How conservative are the battery specifications?

When Harley Davidson released their first ever electric motorcyle;

  • They specified a 15kWh battery and gave it range and warranty ratings to suit.
  • Owners have been really pleased with it’s durability, they’re not losing range or performance.
  • A fairly sensible rumour has it that this machine runs a 20kWh pack and it’s just being very conservatively managed by the BMS as a 75% smaller unit.

It makes perfect sense that an expensive legacy brand, entering its first product into a new market, wants to ensure it doesn’t become a disaster, so they’ve built in a 25% safety margin. As a domestic battery customer, you need to weigh up how conservative you think the engineers are when specifying your battery.

It’s an impossible task, but really, the only way to judge is;

  1. What warranty are they offering
  2. For how much performance
  3. At a given price.
  4. And, of course, will they be around to honour the warranty?

Suppose you are offered a cheap home battery with a crappy warranty compared to others on the market. In that case, you are likely getting less battery than other products with the same official specification.  Battery warranties matter. Read them.

So How Can We Weigh Up, Gauge Depth and Measure It?

In our next instalment, I explain with a worked example how you can measure your battery’s degradation and – if you submit a warranty claim – how the vendor will measure it to decide if they will honour that claim.

About Anthony Bennett

Anthony joined the SolarQuotes team in 2022. He’s a licensed electrician, builder, roofer and solar installer who for 14 years did jobs all over SA - residential, commercial, on-grid and off-grid. A true enthusiast with a skillset the typical solar installer might not have, his blogs are typically deep dives that draw on his decades of experience in the industry to educate and entertain. Read Anthony's full bio.

Comments

  1. George Kaplan says

    When you say “Deep depths of discharge should be avoided” does this mean flatlining the battery is contraindicated?

    For a household that averages 5 kWh in use overnight, does that mean a 5 kWh battery would actually not suit as while you may only cycle the battery once per 24 hour period, you’d empty it each time? What size battery should such a household procure?

    Obviously if you use more, or less, power on average you’d need to multiply, or divide to reach the relevant figure, but I’m curious how recommended purchase size relates to actual use, especially given the price per kWh is far far higher for smaller battery systems.

  2. Hugh Spencer says

    Yes, but, for us off-gridders, surprise, surprise we re still using Valve regulated Pb-acid (gel) batteries. Sure 70% of the capacity really
    doesn’t do much but they are here, installed, working fine and why
    should we change?
    We have developed a desulphating technology that actually seems
    to work (>1000A pulses) for our 24V system – but our “n” is a trifle inadequate.
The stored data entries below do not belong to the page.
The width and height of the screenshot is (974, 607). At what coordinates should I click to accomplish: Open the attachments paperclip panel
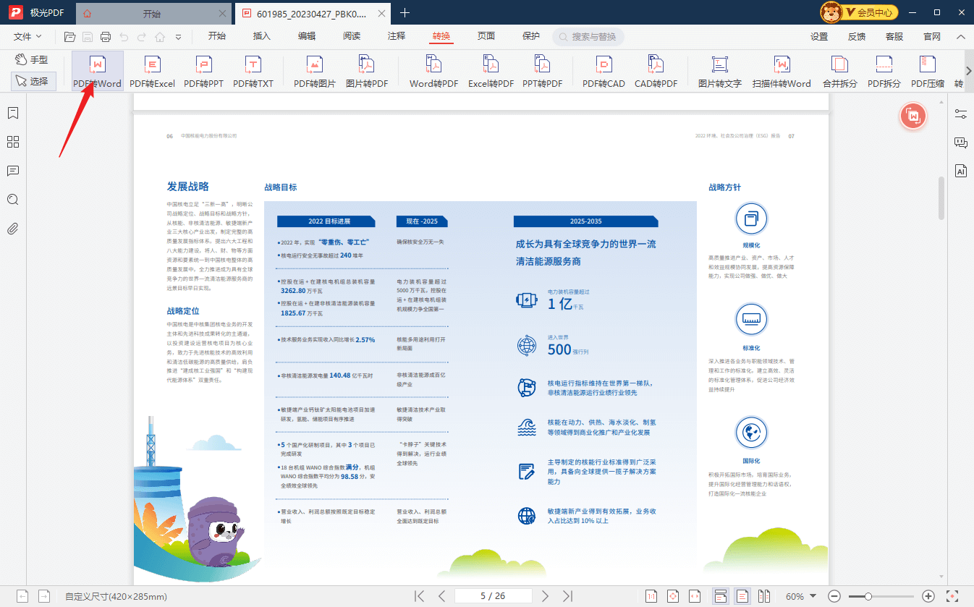point(12,229)
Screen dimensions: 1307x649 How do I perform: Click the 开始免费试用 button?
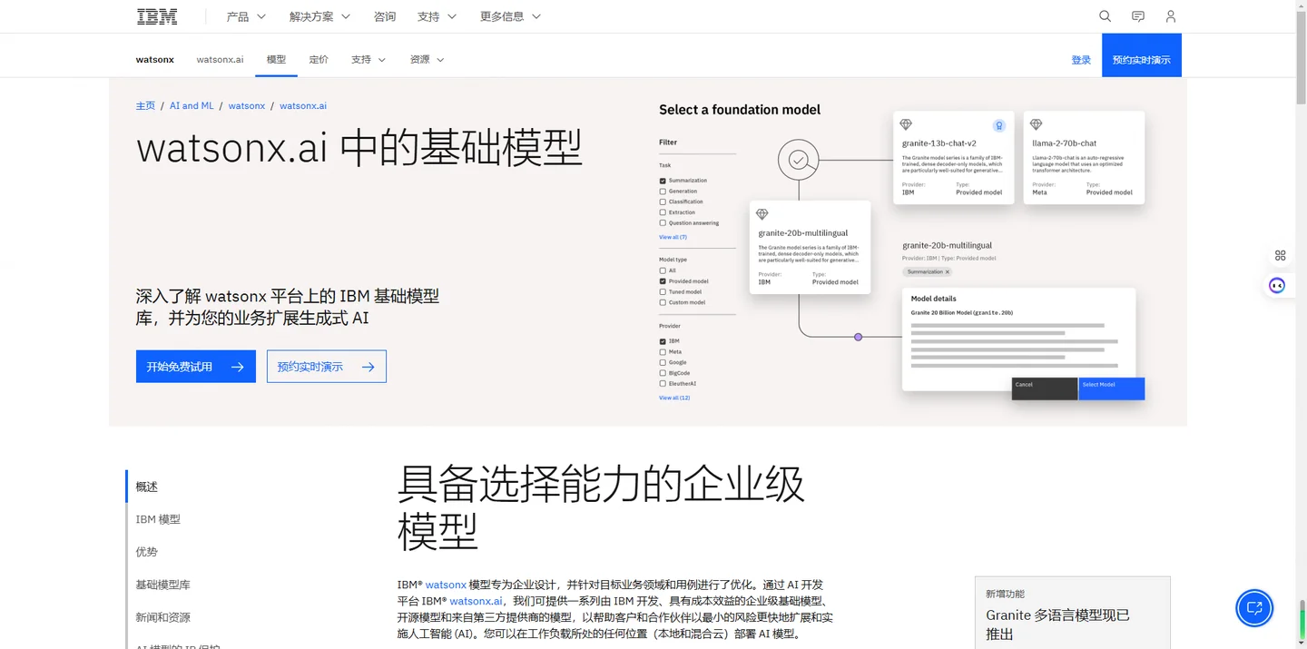pyautogui.click(x=195, y=367)
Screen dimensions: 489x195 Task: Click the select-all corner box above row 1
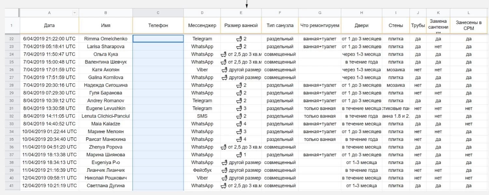coord(12,13)
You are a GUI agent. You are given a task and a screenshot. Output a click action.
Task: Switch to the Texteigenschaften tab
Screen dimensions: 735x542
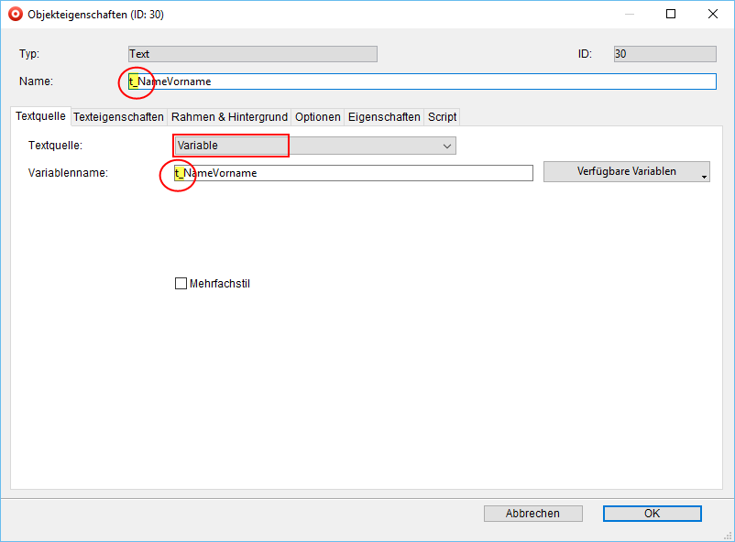(x=118, y=117)

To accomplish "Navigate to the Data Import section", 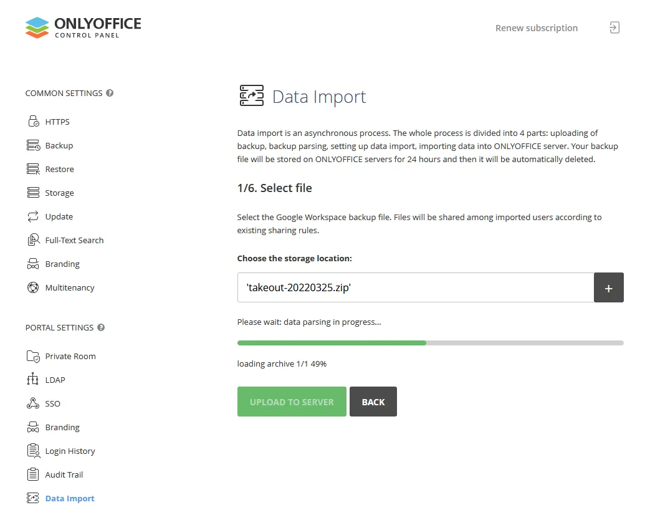I will (70, 498).
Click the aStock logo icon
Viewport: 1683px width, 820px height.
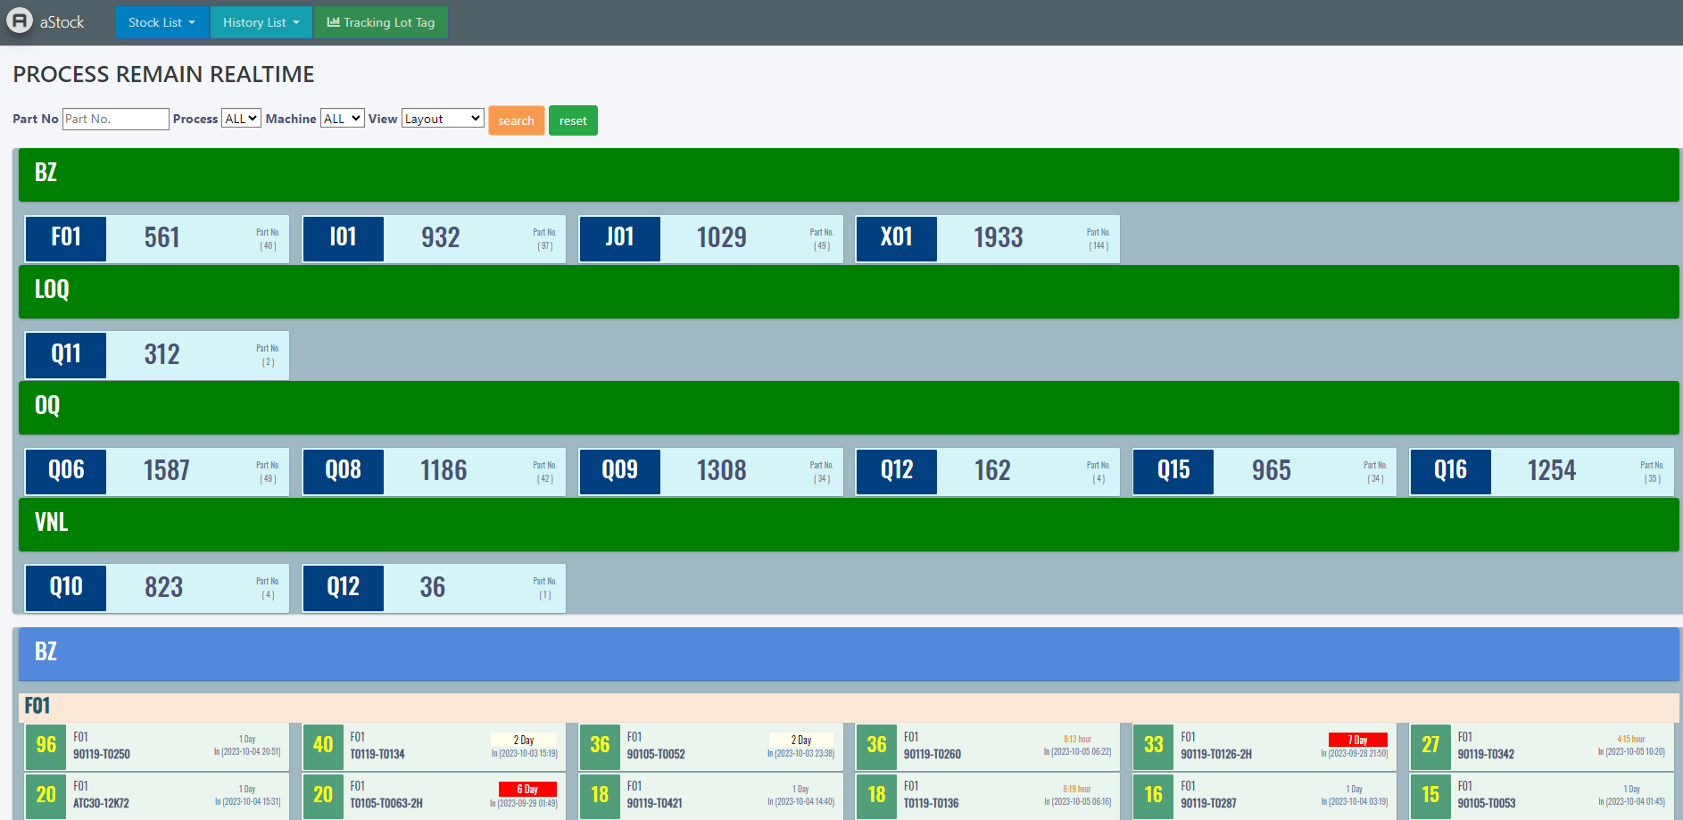click(x=20, y=21)
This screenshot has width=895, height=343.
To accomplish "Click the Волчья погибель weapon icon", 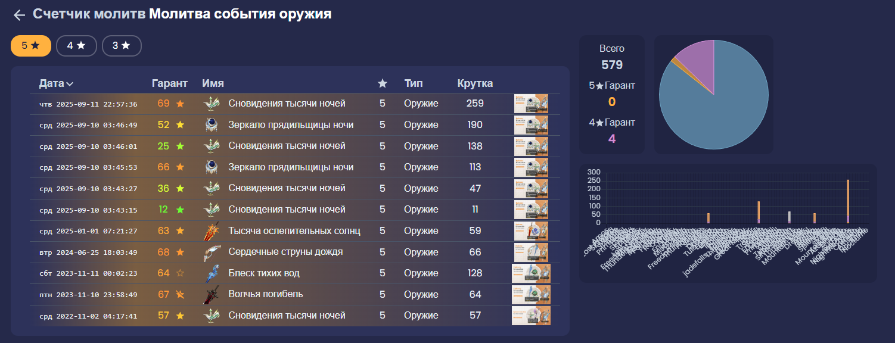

Any one else interested? (It can easily be boosted to
    about 3+ thousand amps). (and yes, those currents are real!)

  3. Richard Williams says

    You guys continue to address nearly all your comments to those conventional mainstreamers who are connected to the grid. Of course, that includes most of your readers, I know, but it does leave us out-of-the-boxers feeling quite neglected when you don’t even remember that we exist. We do!

    Hey, I know! How about – when you say something that’s true only for the conventional mainstream suburbanites – that you remember to qualify it to include us off gridders too?! How great would that be? And it wouldn’t cost you a thing!

    Win-win! Diversity, Inclusivity, help the environment, and all that jazz!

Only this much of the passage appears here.